The next point urged by the learned Counsel for the appellant is that no part of the money — not even a single rupee has come out of public revenues as there is nothing on record to show that such contribution has been made by the State Government or its agencies. The learned Counsel for the respondent meets this point by referring to the Division Bench decision of this Court in Rajendrababu v. State of Karnataka. The Division Bench, after having referred to the State amendment brought about by Act 10 of 1968 by which the second proviso to Section 6(1) was omitted, observed that — “the effect of amendment to Section 6 of the Central Act by the Amendment Act is that the Stale Act expressly omitted the compensation to be paid wholly or partly out of public revenue or other agencies controlled or managed by the legal authority. Thus reading the above provisions, it is clear that there can be acquisition of land for a company also. There need not be any contribution from the public revenue. All that is required is that the purpose shall be a public purpose”.
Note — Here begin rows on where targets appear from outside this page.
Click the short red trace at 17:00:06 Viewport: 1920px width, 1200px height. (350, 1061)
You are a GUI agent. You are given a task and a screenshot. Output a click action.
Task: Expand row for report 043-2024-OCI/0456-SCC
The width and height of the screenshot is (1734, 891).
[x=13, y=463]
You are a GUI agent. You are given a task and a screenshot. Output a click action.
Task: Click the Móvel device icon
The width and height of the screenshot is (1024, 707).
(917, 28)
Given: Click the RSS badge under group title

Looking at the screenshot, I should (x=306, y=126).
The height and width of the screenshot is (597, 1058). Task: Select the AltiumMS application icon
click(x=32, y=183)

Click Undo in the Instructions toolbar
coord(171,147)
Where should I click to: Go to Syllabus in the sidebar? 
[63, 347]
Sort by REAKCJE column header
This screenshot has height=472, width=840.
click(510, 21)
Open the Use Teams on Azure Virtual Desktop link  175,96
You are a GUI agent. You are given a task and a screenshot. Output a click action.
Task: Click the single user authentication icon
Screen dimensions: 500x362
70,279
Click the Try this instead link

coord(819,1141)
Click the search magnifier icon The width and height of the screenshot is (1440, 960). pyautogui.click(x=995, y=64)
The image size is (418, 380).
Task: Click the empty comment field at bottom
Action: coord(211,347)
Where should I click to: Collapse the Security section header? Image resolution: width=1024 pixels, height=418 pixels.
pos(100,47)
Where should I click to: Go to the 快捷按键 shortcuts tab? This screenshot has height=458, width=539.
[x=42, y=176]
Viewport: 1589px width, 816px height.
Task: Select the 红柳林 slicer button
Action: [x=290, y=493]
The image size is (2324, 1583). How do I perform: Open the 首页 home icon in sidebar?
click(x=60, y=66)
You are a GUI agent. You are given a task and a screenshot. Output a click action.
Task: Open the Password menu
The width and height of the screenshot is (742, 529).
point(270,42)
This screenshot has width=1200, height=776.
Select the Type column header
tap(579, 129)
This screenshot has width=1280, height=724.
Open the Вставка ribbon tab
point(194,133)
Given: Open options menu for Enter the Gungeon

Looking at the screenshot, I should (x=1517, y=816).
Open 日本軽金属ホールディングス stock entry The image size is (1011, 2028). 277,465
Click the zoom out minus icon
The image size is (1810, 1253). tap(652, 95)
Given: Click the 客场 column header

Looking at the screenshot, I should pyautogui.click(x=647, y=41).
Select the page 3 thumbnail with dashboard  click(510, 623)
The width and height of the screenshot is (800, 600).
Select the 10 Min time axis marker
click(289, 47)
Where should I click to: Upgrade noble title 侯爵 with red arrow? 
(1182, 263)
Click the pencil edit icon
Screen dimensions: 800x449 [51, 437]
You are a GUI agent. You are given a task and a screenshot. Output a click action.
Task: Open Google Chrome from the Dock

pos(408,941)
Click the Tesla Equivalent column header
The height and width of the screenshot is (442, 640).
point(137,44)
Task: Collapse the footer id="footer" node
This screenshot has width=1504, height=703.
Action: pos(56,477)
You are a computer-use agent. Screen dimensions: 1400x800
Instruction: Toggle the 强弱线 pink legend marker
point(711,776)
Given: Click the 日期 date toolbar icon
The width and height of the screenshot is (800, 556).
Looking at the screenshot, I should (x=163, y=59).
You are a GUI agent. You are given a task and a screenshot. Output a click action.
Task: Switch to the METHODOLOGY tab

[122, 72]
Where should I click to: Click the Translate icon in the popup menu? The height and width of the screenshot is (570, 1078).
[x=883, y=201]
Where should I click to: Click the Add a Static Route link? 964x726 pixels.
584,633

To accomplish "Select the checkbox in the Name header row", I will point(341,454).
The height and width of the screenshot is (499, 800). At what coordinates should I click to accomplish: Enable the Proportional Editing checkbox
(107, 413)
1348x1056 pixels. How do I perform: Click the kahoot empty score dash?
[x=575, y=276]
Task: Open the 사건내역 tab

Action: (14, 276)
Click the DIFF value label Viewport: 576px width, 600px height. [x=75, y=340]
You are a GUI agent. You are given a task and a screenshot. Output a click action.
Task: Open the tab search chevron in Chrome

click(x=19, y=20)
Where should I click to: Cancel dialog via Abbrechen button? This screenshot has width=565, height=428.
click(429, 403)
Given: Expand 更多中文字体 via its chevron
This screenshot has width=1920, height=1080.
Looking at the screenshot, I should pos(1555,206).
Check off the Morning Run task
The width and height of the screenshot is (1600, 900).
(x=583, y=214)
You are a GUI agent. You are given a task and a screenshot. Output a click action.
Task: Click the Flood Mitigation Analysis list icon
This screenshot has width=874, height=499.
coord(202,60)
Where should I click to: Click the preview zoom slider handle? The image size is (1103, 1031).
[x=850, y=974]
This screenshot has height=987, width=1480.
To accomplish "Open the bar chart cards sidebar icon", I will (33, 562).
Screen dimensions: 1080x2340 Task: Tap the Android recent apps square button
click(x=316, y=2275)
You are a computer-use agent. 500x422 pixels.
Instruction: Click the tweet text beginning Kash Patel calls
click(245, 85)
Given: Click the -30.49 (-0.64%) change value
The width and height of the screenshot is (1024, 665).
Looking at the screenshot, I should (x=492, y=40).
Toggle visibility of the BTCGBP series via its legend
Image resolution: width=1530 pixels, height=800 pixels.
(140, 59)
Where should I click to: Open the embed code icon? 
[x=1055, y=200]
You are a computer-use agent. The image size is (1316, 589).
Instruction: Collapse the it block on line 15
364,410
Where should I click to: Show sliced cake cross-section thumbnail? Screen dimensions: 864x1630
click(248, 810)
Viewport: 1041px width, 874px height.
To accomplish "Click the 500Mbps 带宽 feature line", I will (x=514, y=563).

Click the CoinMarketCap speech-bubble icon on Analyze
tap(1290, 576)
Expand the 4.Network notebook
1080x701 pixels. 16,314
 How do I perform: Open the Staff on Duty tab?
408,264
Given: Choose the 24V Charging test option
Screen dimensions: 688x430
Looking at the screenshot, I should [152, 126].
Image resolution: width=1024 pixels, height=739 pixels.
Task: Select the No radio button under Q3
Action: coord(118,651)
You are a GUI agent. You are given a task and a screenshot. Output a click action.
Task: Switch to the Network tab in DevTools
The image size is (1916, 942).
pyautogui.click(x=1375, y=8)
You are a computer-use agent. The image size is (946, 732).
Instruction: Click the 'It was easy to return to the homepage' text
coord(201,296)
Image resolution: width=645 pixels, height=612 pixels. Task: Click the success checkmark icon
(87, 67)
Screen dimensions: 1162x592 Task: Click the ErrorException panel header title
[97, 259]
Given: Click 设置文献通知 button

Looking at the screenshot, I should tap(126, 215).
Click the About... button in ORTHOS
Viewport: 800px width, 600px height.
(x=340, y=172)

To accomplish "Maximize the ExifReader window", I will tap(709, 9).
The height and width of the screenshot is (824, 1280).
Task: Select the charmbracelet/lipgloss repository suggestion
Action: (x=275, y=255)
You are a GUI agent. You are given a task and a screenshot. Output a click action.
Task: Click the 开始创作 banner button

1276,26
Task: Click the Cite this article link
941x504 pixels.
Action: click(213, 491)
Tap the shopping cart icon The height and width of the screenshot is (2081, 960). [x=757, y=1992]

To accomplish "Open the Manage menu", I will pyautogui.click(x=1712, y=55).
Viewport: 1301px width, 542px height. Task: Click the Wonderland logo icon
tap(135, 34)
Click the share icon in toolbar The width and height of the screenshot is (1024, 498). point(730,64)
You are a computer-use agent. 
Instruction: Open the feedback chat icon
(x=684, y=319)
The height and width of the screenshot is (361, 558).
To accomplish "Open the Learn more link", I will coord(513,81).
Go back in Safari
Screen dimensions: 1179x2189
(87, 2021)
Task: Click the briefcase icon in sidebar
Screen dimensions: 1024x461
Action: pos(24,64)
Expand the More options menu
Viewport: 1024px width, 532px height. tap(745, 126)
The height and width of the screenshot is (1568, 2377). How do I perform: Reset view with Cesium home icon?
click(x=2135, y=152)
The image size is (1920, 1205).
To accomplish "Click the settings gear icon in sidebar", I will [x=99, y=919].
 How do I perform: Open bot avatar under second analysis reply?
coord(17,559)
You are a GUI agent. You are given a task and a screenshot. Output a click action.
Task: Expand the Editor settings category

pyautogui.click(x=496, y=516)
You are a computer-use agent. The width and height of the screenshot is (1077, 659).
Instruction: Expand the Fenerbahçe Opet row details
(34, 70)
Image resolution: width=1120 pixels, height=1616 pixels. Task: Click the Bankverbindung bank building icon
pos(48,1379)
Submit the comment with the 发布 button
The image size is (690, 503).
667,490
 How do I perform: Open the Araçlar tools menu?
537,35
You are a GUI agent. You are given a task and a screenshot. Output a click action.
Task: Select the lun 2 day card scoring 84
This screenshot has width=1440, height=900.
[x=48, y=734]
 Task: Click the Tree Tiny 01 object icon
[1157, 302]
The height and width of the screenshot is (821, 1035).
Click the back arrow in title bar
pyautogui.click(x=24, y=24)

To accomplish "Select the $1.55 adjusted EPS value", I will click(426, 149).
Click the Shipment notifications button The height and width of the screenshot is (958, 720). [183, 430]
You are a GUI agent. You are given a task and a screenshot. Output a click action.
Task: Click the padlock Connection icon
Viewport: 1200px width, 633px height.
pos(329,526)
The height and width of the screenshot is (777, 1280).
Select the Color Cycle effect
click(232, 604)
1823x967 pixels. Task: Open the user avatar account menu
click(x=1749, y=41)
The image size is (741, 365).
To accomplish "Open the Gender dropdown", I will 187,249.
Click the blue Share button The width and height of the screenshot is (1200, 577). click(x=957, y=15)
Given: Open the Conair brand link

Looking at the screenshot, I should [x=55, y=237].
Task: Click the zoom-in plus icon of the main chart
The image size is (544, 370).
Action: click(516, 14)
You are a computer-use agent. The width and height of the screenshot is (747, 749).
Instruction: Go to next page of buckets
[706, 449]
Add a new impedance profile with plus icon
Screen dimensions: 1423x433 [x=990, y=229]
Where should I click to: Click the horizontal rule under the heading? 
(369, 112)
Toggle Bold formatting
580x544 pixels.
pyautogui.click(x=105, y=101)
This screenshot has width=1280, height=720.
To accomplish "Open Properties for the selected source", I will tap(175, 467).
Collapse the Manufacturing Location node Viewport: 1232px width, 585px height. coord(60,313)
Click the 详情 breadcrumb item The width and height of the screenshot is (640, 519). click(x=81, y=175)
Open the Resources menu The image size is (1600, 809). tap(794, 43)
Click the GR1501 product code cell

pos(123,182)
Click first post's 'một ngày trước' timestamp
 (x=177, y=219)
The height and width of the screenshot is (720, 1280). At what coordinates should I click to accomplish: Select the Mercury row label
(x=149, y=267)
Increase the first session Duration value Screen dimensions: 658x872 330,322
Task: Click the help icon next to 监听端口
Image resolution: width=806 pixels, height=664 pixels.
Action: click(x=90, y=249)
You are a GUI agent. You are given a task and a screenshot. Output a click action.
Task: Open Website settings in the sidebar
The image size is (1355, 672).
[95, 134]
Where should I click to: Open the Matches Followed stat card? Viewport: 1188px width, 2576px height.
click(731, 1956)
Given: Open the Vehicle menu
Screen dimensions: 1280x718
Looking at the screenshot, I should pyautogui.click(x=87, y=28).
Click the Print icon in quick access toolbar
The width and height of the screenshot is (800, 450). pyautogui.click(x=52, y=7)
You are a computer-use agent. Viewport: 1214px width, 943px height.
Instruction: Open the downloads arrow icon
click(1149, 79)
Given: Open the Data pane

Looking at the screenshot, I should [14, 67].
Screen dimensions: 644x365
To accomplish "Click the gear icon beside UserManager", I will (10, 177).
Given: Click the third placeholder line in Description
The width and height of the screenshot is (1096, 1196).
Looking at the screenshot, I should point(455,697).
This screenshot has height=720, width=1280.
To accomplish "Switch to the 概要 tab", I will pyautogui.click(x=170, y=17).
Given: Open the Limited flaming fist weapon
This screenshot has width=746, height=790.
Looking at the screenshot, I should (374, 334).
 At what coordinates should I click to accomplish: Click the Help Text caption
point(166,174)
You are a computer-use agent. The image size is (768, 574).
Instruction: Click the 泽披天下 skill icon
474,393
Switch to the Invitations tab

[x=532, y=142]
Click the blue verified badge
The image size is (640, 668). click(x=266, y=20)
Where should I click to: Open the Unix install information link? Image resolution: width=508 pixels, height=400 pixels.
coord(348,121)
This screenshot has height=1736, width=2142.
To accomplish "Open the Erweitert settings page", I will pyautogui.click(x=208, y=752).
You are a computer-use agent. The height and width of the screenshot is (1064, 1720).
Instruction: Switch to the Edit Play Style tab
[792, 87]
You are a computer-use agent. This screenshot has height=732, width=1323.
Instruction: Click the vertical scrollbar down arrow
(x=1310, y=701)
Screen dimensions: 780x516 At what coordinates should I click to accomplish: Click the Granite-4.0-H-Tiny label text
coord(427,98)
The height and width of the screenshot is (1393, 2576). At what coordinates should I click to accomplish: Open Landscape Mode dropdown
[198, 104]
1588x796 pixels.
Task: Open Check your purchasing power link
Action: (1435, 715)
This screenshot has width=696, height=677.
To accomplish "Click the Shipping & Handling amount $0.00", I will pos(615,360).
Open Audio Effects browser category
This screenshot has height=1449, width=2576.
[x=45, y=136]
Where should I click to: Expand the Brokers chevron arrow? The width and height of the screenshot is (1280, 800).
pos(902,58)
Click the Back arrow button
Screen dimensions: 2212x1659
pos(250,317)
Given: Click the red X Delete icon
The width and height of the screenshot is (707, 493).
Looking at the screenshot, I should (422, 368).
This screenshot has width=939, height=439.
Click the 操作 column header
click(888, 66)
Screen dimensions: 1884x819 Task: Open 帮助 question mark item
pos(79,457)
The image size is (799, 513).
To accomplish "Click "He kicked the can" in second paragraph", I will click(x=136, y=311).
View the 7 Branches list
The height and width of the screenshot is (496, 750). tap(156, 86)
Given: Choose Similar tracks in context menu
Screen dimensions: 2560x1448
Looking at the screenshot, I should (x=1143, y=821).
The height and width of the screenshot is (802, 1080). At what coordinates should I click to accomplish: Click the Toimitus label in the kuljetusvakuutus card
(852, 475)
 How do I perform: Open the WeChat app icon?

It is not necessary for us to dilate further on this aspect for the reason that this contention has not been raised in the writ petition or in the memorandum of writ appeal and it being partly a question of fact, it is not proper to consider this question for the first time in these writ appeals.
7. In the result, the order of the learned Single Judge is set aside and the writ appeals are allowed. We make no order as to costs.